Insights / Greymatter

Code Smarter, Not Harder

Corinne Riley · May 27, 2025 · Copy link

1. Enhancing Existing Workflows

Today, the vast majority of AI code startups are taking the shape of in-IDE co-pilots or chat interfaces to enhance engineering workflows. While companies like Tabnine have been working on code assistants for many years, the big moment for coding AI tools came with the release of GitHub Copilot in 2021. Since then, we have seen a flurry of startups going after the various jobs to be done by engineers.

Startups finding traction are going after workflows centered around code generation or code testing. This is because:

  • They are core parts of an engineer’s job
  • They can require relatively low context to be sufficiently useful
  • In most cases, they can be bundled within a single platform
  • In a world where reliability is scarce, putting outputs right in front of the user (i.e. in the IDE) allows them to take ownership of any corrections required

The elephant in the room is the challenge of going after GitHub Copilot, which already has considerable distribution and mindshare (congratulations to Devin who just secured their own partnership with Microsoft). Startups are working around this by looking for pockets of differentiation in which to ground their wedge. For example, Codeium is taking an enterprise-first approach, while Codium is starting with code testing and reviewing and expanding from there.

We also believe there is a strong opportunity for tools going after tasks like code refactoring, code review, and software architecting. These can be more complex as they not only require a larger surface area of understanding within the code, but also an understanding of a graph of knowledge between different files, knowledge of external libraries, understanding of the business context, the end-usage patterns of the software, and the complex selection of tools.

Regardless of the wedge, one of the recurring challenges we’re seeing at this layer is how to access relevant context to solve wider-reaching tasks within a company’s codebase. Exactly how that’s done is an open question, which we explore in the last section in this post.

2. AI Coding Agents

If augmenting engineering workflow is valuable, an even larger opportunity is figuring out what workflows can be completely replaced.

AI coding products that can perform engineering tasks end-to-end – and can work in the background while the human engineer does something else – would create an entirely new level of productivity and innovation. A giant leap beyond AI co-pilots, AI coding agents could take us from a realm of selling tooling to selling labor. In a world where coding agents get very good, you could have a single human supervising multiple “AI engineers” in parallel.

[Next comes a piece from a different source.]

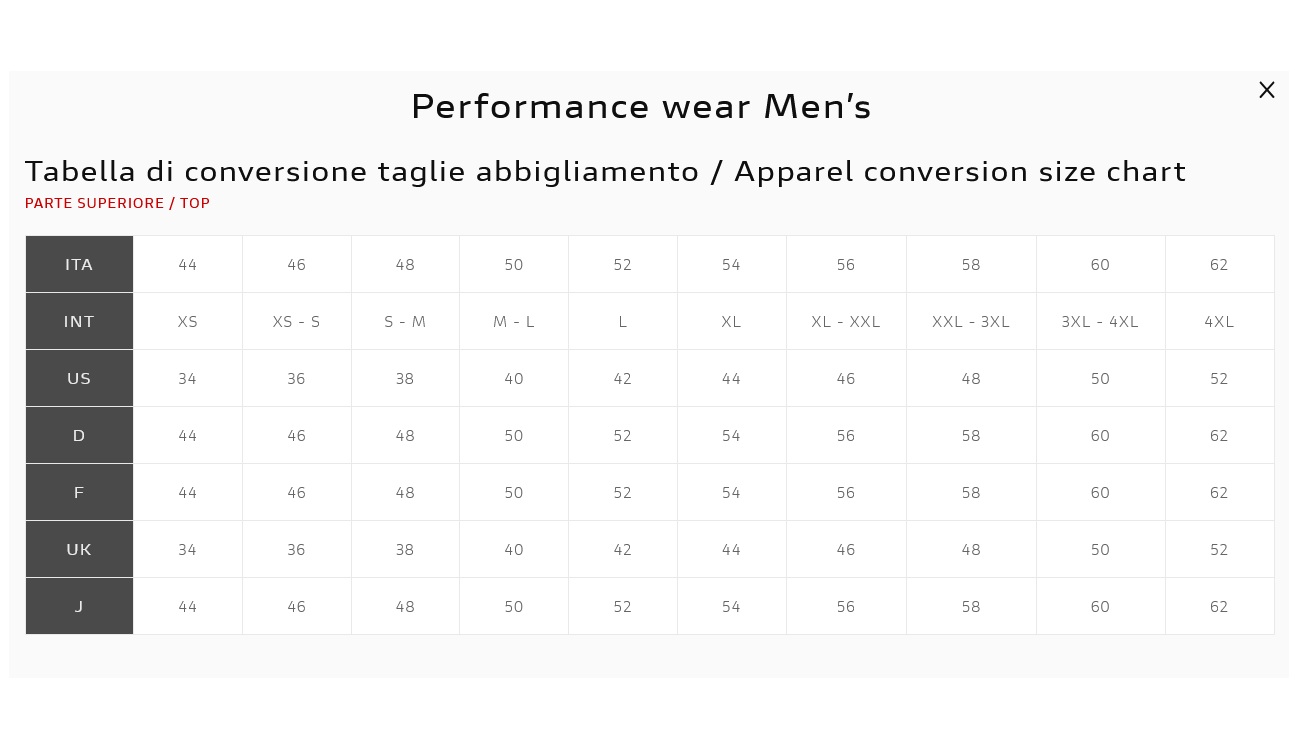The height and width of the screenshot is (750, 1300).
Task: Click the Performance wear Men's title
Action: coord(641,106)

The fundamental capability of an AI agent isn’t just about predicting the next word in a line of code. It needs to couple that with the ability to carry out complex tasks with upwards of dozens of steps, and, like an engineer, think about the product from the user perspective. For example, if prompted to fix a bug, it needs to know its location, the nature of its problem, how it affects the product, any downstream changes that might result from fixing the bug, and much more before it can even take the first action. The context must come from something like ingesting Jira tickets, larger chunks of the codebase, and other sources of information. Being able to write detailed code specs and accurate code planning will become central to adopting AI engineers.

Companies and projects we have seen in this space include (but are not limited to) Devin, Factory, CodeGen, SWE-Agent, OpenDevin, AutoCodeRover, Trunk, and more.

The question then is: what needs to be done for agents to be able to complete a larger portion of tasks end to end? This is addressed in my open questions section.

3. Code-Specific Foundation Model Companies

A few founders believe that in order to build long-term differentiation at the code app layer, you need to own a code-specific model that powers it.

It’s not an unreasonable suggestion, but it seems there are a few open questions that have steered other startups away from this capital-intensive approach – primarily that it’s unclear whether a code-specific model will get leapfrogged by improvements at the base model layer. I’ll go into this topic further in the open questions section.

First, let’s recall that most foundational LLMs are not trained exclusively on code, and many existing code-specific models like CodeLlama and AlphaCode are created by taking an LLM base model, giving it millions of points of publicly available code, and fine-tuning it to programming needs.